### Given task
Find each of the rows below that contains the string "screenshot", and copy those rows in full. Treat uppercase and lowercase letters as distinct when matching.
------------------------------------------------
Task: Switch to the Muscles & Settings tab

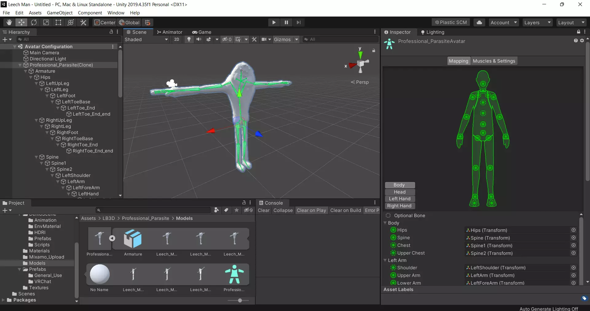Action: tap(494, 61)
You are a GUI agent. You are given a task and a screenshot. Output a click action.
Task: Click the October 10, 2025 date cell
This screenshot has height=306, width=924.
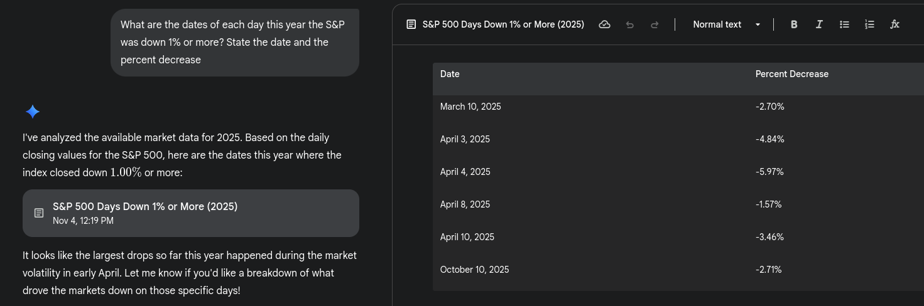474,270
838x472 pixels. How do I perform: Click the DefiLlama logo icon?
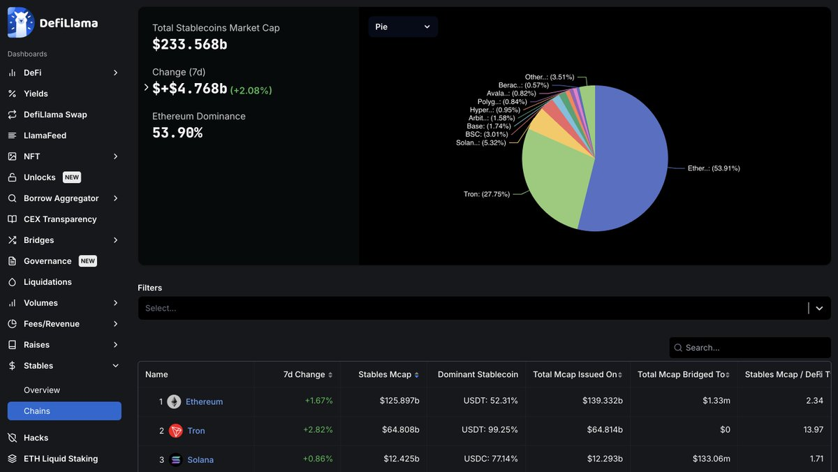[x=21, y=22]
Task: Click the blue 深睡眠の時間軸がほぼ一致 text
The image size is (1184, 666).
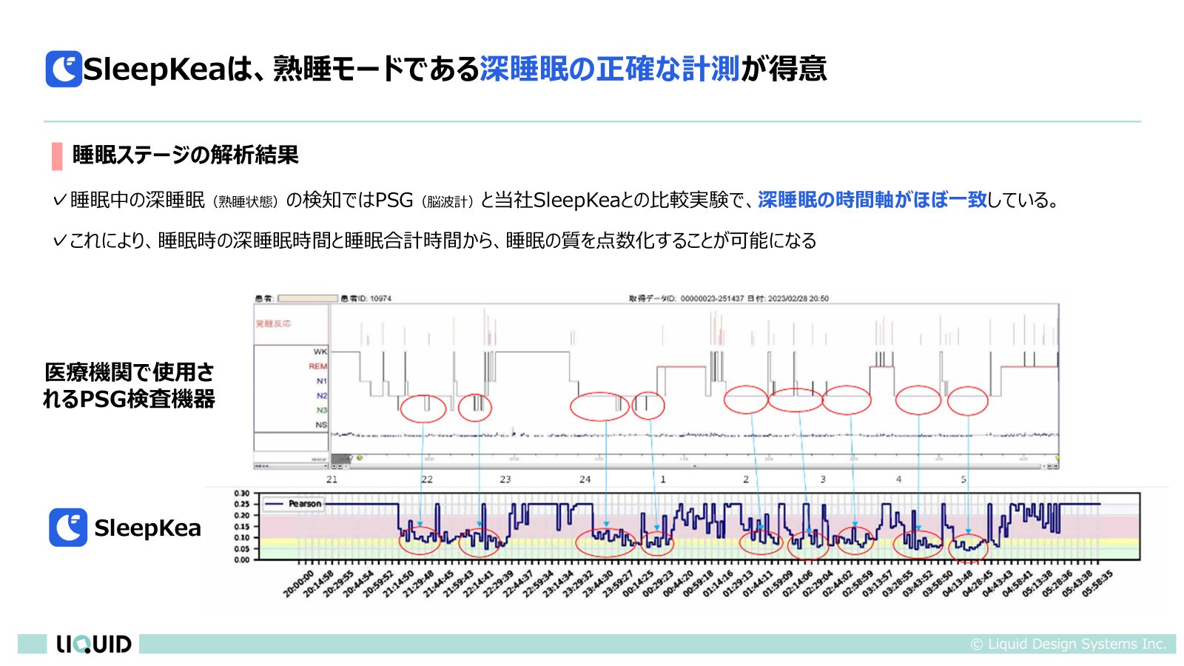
------------------------------------------------
### Result of this exercise
You are a GUI agent. You are given a task and a screenshot. Output a click action.
This screenshot has height=306, width=924.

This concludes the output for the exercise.